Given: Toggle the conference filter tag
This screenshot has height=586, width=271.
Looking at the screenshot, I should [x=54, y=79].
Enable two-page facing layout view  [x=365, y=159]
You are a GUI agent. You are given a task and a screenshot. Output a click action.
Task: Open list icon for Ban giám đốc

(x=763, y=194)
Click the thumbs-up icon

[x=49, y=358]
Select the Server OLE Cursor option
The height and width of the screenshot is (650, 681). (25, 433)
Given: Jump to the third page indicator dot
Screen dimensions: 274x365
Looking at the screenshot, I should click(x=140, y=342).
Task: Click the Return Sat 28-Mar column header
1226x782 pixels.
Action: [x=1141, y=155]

######

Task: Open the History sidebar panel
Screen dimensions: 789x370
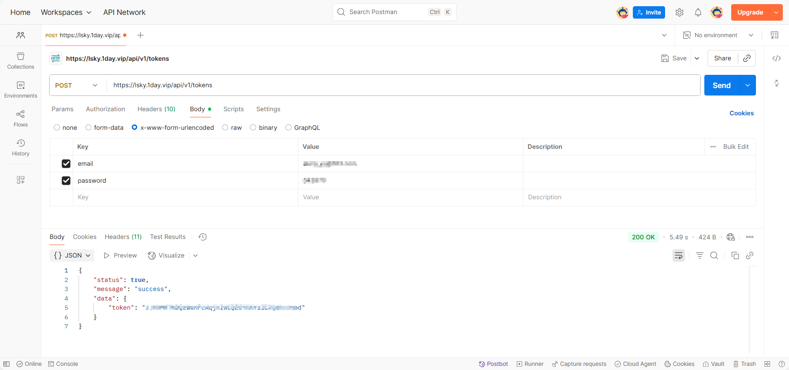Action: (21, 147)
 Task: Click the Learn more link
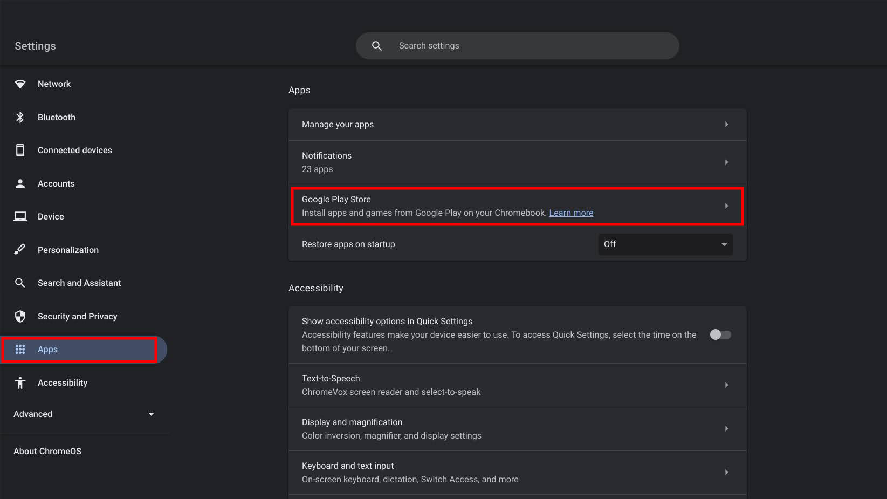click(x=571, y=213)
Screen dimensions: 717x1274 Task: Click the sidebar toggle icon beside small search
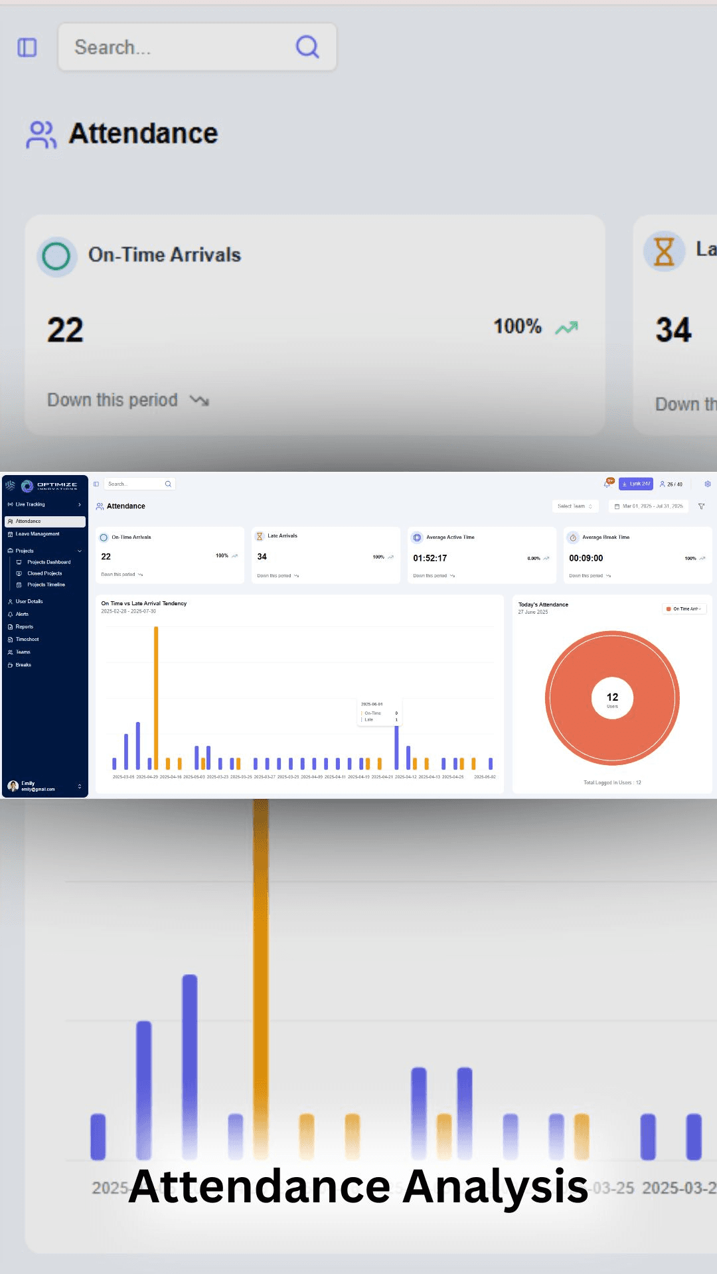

######

#### Exercise details:
Show all lines above holding "sidebar".

#### Written response:
Task: Open the History sidebar panel
Screen dimensions: 717x1274 Task: Click the sidebar toggle icon beside small search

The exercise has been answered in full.